These are profound questions and nowhere do they need to be answered more than in the continent of Africa. John Heilbrunn’s book Oil, Democracy and Development in Africa published by Cambridge University Press tackles the socioeconomic and political impact of oil in sub-Saharan Africa head on. 

In a somewhat refreshing take, Heilbrunn suggests that should historical and economic situations faced by African petrostates prior to the discovery of their oil be contextualised and discounted, there’s little evidence of a curse. Taking on a more optimistic tone than most, the author sets about a fascinating explanation of why he thinks even the most despotic and least accountable of African heads of state do use some proportion of oil revenues to improve their citizens' living standards.

Improvements have “failed to be uniform”, he admits, but that’s not to say there have been none. In a book of 270 pages, split by six detailed chapters, Heilbrunn writes there is much to be positive about while not losing sight of the biggest puzzle of them all – how the discovery of a natural resource changes the national and political psyche, as it is virtually impossible to predict “how political leaders respond to resource windfalls.”

# Exercise requirements
Using the review above, answer these questions, labeling each answer (a), (b) or (c) to match.
(a) Which publisher released Heilbrunn's book?
(b) How many pages and how many chapters does the book contain?
(c) What does Heilbrunn admit about improvements?

[Dataset entries]

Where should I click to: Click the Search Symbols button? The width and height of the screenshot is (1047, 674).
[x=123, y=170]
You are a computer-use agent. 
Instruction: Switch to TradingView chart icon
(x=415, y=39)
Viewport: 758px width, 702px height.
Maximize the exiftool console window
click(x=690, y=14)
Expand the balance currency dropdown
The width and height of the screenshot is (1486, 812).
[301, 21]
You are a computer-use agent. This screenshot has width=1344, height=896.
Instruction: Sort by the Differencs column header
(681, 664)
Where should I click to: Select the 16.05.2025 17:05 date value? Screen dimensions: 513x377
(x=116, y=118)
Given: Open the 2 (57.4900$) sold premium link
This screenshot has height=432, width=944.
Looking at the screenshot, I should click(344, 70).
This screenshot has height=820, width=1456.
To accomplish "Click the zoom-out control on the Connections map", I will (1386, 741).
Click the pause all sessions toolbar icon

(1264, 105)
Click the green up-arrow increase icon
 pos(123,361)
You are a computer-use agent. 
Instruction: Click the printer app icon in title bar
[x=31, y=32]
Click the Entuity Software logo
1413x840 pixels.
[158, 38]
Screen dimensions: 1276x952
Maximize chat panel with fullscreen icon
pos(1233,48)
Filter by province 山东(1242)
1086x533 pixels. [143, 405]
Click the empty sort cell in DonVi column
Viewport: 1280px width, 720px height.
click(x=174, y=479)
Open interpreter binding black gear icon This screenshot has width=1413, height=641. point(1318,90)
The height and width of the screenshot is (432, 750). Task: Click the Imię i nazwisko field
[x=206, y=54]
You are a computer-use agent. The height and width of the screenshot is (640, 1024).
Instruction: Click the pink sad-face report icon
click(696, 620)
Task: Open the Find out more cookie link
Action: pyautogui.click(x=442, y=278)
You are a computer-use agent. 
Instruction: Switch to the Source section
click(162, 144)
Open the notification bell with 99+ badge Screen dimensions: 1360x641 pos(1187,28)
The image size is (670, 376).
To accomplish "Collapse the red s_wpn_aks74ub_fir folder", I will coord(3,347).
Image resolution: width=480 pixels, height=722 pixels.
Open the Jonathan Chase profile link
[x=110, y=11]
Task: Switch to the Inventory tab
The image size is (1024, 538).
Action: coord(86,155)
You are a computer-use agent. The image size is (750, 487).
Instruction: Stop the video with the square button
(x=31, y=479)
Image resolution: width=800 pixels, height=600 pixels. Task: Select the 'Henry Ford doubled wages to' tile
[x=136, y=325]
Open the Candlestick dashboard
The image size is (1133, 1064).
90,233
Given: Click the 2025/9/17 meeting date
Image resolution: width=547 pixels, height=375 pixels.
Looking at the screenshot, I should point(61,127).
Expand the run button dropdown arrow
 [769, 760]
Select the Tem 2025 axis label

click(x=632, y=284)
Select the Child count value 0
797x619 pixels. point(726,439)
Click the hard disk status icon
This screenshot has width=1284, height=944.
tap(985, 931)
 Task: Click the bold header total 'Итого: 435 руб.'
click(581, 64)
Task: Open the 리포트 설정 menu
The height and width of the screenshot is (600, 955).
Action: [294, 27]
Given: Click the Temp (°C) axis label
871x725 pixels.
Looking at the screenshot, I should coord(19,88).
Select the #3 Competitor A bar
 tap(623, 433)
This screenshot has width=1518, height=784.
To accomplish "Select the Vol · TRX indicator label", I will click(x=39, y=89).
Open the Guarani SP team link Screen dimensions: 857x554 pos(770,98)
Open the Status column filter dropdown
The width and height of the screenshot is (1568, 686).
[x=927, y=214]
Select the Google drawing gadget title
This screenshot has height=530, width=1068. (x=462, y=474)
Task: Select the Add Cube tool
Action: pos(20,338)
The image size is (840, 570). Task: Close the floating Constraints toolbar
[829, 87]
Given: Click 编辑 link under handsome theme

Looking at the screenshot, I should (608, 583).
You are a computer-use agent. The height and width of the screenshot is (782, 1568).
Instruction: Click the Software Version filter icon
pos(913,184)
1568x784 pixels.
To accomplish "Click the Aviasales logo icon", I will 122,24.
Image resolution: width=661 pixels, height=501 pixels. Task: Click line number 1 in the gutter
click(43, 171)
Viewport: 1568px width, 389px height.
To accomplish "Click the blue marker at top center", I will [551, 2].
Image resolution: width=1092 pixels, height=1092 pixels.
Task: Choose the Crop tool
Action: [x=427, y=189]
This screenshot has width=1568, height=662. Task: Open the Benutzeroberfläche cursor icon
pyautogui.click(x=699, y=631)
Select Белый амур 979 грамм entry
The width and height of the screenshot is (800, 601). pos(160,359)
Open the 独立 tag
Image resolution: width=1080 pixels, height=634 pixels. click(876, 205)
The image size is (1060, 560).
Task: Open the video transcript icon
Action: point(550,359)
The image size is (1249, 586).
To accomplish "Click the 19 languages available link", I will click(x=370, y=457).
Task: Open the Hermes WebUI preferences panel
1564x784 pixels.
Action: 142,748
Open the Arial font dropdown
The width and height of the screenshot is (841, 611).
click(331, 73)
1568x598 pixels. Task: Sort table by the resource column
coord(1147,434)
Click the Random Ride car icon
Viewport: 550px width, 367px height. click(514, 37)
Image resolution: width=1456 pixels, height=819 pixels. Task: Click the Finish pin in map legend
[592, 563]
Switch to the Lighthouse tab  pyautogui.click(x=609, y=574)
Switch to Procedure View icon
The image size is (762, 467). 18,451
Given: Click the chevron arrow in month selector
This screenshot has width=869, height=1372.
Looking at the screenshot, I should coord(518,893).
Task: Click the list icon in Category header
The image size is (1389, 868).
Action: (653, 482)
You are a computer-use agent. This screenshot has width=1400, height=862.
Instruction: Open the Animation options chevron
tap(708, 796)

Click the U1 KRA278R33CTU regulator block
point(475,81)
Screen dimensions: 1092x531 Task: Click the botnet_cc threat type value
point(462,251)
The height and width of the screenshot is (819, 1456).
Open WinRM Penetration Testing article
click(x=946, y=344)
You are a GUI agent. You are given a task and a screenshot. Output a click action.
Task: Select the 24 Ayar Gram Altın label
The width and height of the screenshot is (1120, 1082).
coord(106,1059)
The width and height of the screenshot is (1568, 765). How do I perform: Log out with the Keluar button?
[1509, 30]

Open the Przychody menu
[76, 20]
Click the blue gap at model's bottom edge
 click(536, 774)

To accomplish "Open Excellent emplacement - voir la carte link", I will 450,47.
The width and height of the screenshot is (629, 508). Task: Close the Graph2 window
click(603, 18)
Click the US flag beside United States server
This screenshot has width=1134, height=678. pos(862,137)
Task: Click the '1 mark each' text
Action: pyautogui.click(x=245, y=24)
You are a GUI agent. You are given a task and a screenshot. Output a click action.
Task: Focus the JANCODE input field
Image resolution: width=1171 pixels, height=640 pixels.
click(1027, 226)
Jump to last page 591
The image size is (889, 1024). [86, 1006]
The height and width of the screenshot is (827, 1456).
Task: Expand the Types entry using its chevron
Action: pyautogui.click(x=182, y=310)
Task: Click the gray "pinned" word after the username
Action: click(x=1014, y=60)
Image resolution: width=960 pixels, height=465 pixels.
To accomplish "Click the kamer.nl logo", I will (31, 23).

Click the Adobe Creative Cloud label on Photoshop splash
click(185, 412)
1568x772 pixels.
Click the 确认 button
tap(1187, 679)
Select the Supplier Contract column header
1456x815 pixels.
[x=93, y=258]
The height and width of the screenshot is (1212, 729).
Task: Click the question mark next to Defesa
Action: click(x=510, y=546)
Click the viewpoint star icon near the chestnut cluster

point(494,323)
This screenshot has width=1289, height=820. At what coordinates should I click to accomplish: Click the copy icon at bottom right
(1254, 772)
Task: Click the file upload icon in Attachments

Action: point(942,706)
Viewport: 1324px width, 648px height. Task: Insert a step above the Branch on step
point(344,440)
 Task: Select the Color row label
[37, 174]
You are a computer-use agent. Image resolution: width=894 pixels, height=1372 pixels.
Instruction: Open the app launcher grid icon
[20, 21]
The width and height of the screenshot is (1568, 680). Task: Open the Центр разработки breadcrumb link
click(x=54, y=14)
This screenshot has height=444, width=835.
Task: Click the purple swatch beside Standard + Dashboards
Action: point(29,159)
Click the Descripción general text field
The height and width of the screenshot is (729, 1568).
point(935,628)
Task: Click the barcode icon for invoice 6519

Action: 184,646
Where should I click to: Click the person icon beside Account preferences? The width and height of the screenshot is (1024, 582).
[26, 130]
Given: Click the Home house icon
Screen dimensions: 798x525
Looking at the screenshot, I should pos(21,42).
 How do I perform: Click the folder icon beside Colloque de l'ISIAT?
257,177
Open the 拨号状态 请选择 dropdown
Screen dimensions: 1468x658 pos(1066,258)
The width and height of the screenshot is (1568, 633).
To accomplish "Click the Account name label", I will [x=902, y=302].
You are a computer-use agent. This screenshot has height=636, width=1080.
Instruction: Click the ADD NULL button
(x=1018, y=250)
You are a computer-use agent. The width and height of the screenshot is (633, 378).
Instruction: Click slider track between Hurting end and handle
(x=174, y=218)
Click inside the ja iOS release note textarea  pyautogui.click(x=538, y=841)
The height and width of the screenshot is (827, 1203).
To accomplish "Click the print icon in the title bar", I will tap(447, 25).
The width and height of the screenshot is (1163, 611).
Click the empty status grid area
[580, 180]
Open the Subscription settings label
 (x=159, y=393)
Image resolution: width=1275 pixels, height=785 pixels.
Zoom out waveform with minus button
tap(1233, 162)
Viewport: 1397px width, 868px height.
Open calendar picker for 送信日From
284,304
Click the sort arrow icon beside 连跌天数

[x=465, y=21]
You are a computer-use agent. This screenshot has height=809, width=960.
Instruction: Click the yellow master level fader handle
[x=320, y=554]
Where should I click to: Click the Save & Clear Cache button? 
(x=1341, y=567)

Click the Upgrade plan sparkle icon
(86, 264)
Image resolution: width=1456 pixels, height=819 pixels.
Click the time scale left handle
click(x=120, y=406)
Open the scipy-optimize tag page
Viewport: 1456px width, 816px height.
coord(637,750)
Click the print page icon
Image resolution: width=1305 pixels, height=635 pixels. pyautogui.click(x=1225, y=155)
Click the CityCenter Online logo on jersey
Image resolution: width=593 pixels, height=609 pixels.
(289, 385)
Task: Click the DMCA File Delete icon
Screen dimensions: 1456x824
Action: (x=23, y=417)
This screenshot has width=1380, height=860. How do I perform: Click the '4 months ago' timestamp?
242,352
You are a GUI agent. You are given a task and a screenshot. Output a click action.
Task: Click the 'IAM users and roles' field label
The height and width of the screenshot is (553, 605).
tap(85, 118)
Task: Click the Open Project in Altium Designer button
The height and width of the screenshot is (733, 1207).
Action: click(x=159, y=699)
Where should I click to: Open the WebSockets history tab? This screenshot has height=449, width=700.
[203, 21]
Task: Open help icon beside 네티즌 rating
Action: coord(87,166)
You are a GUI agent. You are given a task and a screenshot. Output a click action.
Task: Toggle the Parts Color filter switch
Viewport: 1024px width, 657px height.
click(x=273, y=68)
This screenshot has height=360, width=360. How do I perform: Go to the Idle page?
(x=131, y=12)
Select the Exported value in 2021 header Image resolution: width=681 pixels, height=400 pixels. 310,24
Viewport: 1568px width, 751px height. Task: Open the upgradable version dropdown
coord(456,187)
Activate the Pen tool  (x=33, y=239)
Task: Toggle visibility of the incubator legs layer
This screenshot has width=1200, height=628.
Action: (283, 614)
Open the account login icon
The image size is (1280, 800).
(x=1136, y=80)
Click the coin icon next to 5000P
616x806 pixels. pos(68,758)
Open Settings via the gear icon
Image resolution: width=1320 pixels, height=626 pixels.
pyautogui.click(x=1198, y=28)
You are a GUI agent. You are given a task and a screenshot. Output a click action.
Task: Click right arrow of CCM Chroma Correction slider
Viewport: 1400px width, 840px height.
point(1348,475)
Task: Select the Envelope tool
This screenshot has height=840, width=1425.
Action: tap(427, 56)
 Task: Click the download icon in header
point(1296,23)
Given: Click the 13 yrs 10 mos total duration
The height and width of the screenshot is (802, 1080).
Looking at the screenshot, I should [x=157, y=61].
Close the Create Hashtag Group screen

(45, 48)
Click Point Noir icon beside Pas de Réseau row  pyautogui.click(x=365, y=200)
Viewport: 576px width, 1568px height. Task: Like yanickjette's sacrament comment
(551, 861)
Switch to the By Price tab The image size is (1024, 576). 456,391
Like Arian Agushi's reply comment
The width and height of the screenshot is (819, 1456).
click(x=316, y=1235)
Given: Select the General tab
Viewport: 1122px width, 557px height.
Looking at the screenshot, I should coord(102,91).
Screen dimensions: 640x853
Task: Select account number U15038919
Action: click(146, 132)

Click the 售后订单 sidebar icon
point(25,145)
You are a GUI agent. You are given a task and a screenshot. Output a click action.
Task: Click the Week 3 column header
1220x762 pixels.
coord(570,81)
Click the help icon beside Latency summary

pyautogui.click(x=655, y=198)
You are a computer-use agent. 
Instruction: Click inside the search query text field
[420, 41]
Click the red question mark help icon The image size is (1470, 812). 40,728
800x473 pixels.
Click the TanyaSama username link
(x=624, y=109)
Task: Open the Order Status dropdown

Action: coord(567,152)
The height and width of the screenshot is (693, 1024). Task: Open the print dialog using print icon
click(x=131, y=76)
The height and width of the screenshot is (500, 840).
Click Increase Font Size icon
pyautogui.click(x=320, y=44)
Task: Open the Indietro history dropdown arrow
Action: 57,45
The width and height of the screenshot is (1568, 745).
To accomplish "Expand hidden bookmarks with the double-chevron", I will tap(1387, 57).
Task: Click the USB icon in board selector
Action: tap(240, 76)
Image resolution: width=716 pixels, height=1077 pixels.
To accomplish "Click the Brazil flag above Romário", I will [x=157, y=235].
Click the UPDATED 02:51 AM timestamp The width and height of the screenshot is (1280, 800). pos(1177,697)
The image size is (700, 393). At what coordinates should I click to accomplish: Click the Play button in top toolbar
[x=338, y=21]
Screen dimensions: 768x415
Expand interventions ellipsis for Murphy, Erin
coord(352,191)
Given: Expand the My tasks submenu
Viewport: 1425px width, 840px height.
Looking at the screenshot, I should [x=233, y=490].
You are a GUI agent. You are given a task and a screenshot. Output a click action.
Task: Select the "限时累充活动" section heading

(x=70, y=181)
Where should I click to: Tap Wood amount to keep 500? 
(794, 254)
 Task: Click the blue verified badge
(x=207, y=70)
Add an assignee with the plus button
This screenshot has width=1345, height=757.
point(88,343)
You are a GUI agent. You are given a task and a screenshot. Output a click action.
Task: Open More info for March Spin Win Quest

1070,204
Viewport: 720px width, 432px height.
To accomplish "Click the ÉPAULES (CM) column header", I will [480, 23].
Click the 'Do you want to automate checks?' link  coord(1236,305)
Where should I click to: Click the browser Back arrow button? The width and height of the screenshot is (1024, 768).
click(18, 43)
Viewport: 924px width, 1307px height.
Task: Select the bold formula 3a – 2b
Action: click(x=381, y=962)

# Answer to this task
(a) Cambridge University Press
(b) 270 pages and six chapters
(c) They have "failed to be uniform."